Understanding acromegaly
The information in this section is part of a comprehensive information pack for patients which is currently being updated.
What is acromegaly?
Acromegaly is a rare condition caused, in almost all cases, by the prolonged, excess release of growth hormone from the pituitary gland. This excess release of growth hormone promotes the growth of bone and soft tissues, as well as metabolic changes that can result in symptoms such as diabetes.
What causes acromegaly?
Some of the cells in the pituitary gland, which normally produce growth hormone, start to divide in a less controlled way than normal. The continued growth of these hormone-producing cells results in a pituitary "adenoma" or tumour. The tumour is almost always benign (not cancerous) and does not spread to other parts of the body.
In about one-third of people with acromegaly, the pituitary tumour also produces another hormone called prolactin.
Because the symptoms of acromegaly appear so slowly, the condition can remain undiagnosed for many years.
What is the pituitary gland?
The pituitary gland is very small. It can be found at the base of the brain behind the bridge of your nose. It is a very important gland because it is responsible for producing and controlling many of the hormones that determine growth and development, sexual maturation, reproductive function and breast feeding in women.
Your pituitary gland also controls the thyroid and adrenal function, which in turn control blood pressure, sleep cycles, the immune system, and the metabolism of proteins, carbohydrates, fats and water.
What is growth hormone?
The scientific name for growth hormone is somatotrophin. It is derived from the Greek words for body and nourishment. It has an effect on virtually all organs of the body in terms of growth, metabolism and overall quality of life.
When is growth hormone released?
Growth hormone is released throughout life in short bursts, typically when you are asleep.
What is the role of growth hormone?
Growth hormone affects fat cells and muscle. It also has a major effect on bone. When too much growth hormone is released, bone and tissues grow more than they should. Growth hormone is also important in many metabolic processes, for example protein, carbohydrate and lipid metabolism, and electrolyte and mineral balance.
Is acromegaly common?
Four to five new cases per one million of the population are diagnosed each year.

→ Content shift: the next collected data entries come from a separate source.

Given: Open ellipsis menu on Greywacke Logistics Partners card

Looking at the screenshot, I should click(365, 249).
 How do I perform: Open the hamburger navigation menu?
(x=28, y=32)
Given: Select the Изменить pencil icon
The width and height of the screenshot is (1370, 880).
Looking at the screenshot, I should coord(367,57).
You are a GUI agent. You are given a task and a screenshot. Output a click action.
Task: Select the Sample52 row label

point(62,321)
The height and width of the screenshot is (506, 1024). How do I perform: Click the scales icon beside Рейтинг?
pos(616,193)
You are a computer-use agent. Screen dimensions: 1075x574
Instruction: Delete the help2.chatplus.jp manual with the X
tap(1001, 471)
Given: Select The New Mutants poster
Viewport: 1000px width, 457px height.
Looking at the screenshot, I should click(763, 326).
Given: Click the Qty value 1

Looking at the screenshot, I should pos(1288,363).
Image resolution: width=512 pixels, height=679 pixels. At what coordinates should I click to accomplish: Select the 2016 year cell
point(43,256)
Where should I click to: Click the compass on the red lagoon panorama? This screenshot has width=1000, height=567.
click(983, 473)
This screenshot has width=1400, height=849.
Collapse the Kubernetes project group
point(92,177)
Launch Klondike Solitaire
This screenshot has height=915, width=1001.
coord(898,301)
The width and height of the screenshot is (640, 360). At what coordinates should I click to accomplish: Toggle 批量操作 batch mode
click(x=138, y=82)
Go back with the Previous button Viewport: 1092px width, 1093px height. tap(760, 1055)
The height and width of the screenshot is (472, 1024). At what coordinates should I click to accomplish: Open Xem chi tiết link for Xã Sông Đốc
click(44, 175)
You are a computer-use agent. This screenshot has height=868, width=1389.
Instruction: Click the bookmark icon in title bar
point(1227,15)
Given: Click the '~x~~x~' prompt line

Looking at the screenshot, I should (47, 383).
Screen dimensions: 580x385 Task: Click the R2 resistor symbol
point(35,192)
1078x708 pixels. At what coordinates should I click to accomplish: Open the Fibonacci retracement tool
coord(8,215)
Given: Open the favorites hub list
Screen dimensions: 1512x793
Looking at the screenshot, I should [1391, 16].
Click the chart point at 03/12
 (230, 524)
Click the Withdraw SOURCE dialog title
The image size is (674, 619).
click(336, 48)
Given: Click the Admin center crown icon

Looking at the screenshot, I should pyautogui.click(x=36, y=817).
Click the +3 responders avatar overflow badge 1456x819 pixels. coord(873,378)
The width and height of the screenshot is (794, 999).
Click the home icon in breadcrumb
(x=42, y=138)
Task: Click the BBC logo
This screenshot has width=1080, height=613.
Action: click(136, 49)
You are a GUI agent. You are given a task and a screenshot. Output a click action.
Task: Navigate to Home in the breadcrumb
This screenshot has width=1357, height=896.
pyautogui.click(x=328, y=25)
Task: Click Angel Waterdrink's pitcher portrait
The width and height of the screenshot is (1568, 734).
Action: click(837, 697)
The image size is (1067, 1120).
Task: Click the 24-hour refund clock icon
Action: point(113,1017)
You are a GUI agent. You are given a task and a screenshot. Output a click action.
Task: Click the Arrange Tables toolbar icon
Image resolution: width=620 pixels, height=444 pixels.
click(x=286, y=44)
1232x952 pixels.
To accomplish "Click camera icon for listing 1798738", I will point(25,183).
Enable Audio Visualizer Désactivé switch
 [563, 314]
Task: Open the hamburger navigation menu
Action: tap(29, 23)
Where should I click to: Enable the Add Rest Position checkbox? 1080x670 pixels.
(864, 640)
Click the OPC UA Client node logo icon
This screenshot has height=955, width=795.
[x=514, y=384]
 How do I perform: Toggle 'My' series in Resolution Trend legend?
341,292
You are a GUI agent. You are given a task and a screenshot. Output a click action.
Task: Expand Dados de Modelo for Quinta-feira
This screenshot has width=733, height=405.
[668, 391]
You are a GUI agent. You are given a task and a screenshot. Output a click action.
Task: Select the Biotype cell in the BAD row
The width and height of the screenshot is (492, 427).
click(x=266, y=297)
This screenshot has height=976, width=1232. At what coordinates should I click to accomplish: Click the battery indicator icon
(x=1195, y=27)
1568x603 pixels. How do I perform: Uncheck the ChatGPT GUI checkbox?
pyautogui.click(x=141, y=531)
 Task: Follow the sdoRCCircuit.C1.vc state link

Acromegaly affects approximately 2,000-2,500 people in Great Britain. Men and women are affected equally. Although it can affect people at any age, most people with acromegaly are between 30 and 50 years of age when they are diagnosed.
Is acromegaly hereditary?
No it is not.
How will acromegaly affect me?
Acromegaly could affect you in different ways.
You may have noticed that your rings no longer fit your fingers. You may need larger-sized gloves. When you put on a hat in the winter, you may notice that it feels small. Your shoes may also feel too tight.
You may also suffer from headaches or excessive perspiration. You may just not feel very well. All of these symptoms develop gradually and you may not be aware of them for some time.
Diagnosing acromegaly
What are the symptoms of acromegaly?
The excess release of growth hormone results in the growth of soft, as well as bony tissue.
There are many different symptoms of acromegaly:
- - Enlargement of the hands, feet and head
- - Changes in facial features
- - Protrusion of the jaw
- - Excessive sweating
- - Tiredness and lethargy
- - Increased frequency and/or severity of headaches
- - Ear, nose (snoring), throat or dental problems
- - Thickening and oily skin
- - Enlarged thyroid gland
- - Enlargement of the tongue
- - Deepening of the voice
- - Joint stiffness, arthritis
- - Impaired glucose tolerance or diabetes
- - Tingling in the fingers and hands (carpal tunnel syndrome)
- - High blood pressure
- - Sleep apnoea
- - Some loss of vision
- - Irregular periods
- - Impotence
- - Reduced fertility
- - Decreased sex drive
Some of the symptoms, for example diabetes and high blood pressure, are a result of the metabolic changes caused by too much growth hormone. Other symptoms such as the headaches and loss of vision are a result of the benign tumour in the pituitary swelling and pressing on other areas in the brain.
The tumour can also squeeze the pituitary gland and prevent it from working properly. A deficiency of one or more hormones produced by the pituitary gland is called hypopituitarism.
What tests will be carried out to diagnose my acromegaly?
Your doctor will send you to see an endocrinologist at your nearest main hospital. This is a doctor who specialises in hormone-related conditions.
The diagnosis of acromegaly is then relatively straightforward.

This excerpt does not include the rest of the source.